*EXERCISE BRIEF*. Return every line of the material exactly.

*PROVIDED DATA*.
▼
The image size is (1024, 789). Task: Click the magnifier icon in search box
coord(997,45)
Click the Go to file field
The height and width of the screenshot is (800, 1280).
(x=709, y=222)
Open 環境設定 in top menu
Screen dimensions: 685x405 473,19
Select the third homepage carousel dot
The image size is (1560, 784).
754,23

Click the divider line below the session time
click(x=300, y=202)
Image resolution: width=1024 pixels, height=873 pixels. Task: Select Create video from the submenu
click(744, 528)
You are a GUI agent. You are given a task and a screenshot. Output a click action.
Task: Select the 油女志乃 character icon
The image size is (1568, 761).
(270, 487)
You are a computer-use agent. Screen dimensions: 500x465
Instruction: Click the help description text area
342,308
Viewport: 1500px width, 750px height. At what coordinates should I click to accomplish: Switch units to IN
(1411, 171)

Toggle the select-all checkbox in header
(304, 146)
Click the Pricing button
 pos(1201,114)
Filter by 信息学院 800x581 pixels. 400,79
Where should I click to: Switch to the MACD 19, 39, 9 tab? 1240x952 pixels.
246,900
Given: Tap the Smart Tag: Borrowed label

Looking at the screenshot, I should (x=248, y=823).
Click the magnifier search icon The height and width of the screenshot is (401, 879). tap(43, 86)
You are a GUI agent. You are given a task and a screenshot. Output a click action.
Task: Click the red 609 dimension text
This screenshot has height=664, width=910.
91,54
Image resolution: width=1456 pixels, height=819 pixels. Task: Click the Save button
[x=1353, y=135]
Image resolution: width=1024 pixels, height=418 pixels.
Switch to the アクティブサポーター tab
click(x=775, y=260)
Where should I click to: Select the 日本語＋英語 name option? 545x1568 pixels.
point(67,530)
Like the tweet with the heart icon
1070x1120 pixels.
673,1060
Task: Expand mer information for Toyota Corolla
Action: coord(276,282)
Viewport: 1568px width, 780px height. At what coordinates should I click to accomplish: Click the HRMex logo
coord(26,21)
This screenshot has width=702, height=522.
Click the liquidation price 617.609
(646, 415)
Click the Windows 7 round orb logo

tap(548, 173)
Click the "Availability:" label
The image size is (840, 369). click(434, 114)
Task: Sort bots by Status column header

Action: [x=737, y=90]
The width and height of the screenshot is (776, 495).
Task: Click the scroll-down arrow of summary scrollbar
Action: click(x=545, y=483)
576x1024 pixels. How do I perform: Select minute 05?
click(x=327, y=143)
▲
*ANSWER SECTION*.
The image size is (1024, 789). Task: Click the magnifier icon in search box
coord(997,45)
Click the Go to file field
The height and width of the screenshot is (800, 1280).
(x=709, y=222)
Open 環境設定 in top menu
Screen dimensions: 685x405 473,19
Select the third homepage carousel dot
The image size is (1560, 784).
754,23

Click the divider line below the session time
click(x=300, y=202)
Image resolution: width=1024 pixels, height=873 pixels. Task: Select Create video from the submenu
click(744, 528)
You are a GUI agent. You are given a task and a screenshot. Output a click action.
Task: Select the 油女志乃 character icon
The image size is (1568, 761).
(270, 487)
You are a computer-use agent. Screen dimensions: 500x465
Instruction: Click the help description text area
342,308
Viewport: 1500px width, 750px height. At what coordinates should I click to accomplish: Switch units to IN
(1411, 171)

Toggle the select-all checkbox in header
(304, 146)
Click the Pricing button
 pos(1201,114)
Filter by 信息学院 800x581 pixels. 400,79
Where should I click to: Switch to the MACD 19, 39, 9 tab? 1240x952 pixels.
246,900
Given: Tap the Smart Tag: Borrowed label

Looking at the screenshot, I should (x=248, y=823).
Click the magnifier search icon The height and width of the screenshot is (401, 879). tap(43, 86)
You are a GUI agent. You are given a task and a screenshot. Output a click action.
Task: Click the red 609 dimension text
This screenshot has height=664, width=910.
91,54
Image resolution: width=1456 pixels, height=819 pixels. Task: Click the Save button
[x=1353, y=135]
Image resolution: width=1024 pixels, height=418 pixels.
Switch to the アクティブサポーター tab
click(x=775, y=260)
Where should I click to: Select the 日本語＋英語 name option? 545x1568 pixels.
point(67,530)
Like the tweet with the heart icon
1070x1120 pixels.
673,1060
Task: Expand mer information for Toyota Corolla
Action: coord(276,282)
Viewport: 1568px width, 780px height. At what coordinates should I click to accomplish: Click the HRMex logo
coord(26,21)
This screenshot has width=702, height=522.
Click the liquidation price 617.609
(646, 415)
Click the Windows 7 round orb logo

tap(548, 173)
Click the "Availability:" label
The image size is (840, 369). click(434, 114)
Task: Sort bots by Status column header

Action: [x=737, y=90]
The width and height of the screenshot is (776, 495).
Task: Click the scroll-down arrow of summary scrollbar
Action: click(x=545, y=483)
576x1024 pixels. How do I perform: Select minute 05?
click(x=327, y=143)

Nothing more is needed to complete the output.